Moser v. Davis, 79 S.W.3d 162 (Tex. App.—Amarillo 2002, no pet.).


Attorney was in the process of preparing reciprocal wills for Husband and Wife. Wife contacted Attorney’s Secretary with information needed to complete the wills and was told that Attorney was out-of-town. Wife was adamant that the wills needed to be finalized so Secretary finished preparing them and conducted the will execution ceremony. Secretary then squirreled the wills away in the firm’s safe deposit box. Secretary did not inform Attorney about her foray into “attorney-land.” When Husband died, the sequence of events came to light including the fact that Secretary may not have prepared the documents properly. Wife then sued Attorney for malpractice. The jury determined that Attorney was not responsible for Secretary’s conduct because Secretary acted outside the course and scope of her employment when she prepared the wills and conducted the execution ceremony. Wife appealed.

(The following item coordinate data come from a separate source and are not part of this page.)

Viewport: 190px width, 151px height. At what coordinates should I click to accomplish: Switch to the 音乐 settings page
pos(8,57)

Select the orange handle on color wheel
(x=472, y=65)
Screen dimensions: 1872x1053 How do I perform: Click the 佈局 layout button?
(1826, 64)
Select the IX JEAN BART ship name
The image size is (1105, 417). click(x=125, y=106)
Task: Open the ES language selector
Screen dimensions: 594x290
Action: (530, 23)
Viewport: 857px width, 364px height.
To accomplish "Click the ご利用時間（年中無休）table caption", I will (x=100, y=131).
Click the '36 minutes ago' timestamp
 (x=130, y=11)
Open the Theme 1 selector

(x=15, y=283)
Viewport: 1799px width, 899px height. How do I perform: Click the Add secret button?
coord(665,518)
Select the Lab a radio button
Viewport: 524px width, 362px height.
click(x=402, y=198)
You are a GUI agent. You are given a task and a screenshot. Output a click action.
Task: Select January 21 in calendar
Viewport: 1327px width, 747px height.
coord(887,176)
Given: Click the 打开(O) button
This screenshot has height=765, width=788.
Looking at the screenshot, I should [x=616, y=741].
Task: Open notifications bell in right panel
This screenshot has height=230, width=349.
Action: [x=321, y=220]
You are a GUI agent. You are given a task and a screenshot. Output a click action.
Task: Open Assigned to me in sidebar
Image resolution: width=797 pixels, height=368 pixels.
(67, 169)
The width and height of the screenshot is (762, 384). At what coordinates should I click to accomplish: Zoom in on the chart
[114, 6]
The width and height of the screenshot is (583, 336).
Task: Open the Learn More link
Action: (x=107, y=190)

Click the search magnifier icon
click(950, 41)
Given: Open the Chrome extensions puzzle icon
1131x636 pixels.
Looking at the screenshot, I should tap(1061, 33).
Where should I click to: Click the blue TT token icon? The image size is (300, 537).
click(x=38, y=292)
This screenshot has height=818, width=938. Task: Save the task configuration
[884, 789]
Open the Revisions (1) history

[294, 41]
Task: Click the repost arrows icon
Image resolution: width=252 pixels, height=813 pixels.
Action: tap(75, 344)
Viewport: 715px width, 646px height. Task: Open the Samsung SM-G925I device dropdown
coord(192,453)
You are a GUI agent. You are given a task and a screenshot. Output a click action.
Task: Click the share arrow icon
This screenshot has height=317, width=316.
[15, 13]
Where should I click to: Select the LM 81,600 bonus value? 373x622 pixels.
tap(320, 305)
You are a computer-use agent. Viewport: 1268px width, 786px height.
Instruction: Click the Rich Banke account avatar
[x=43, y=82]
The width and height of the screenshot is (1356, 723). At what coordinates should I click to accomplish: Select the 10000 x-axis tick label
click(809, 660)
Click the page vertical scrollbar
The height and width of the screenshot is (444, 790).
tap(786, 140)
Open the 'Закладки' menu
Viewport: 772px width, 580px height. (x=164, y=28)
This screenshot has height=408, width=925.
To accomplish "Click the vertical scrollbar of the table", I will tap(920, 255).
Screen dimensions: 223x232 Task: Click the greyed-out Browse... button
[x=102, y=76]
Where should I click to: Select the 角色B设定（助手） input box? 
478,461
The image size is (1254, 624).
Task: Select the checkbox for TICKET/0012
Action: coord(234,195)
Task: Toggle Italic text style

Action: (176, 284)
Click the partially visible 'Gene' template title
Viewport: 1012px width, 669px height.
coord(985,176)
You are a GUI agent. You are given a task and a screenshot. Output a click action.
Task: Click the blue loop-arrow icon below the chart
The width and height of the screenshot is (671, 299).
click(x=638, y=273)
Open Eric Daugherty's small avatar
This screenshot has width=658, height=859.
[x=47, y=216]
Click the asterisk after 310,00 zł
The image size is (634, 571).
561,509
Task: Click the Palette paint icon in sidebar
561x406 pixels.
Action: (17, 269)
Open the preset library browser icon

The appellate court affirmed. The court carefully reviewed the evidence and determined that the jury had sufficient grounds to support its finding that Secretary acted outside the scope of her employment. There was no evidence to show that her duties were to include tasks which would be considered the practice of law.

Moral: An attorney must carefully supervise legal secretaries and legal assistants to make certain they do not perform acts which would be the practice of law without a license.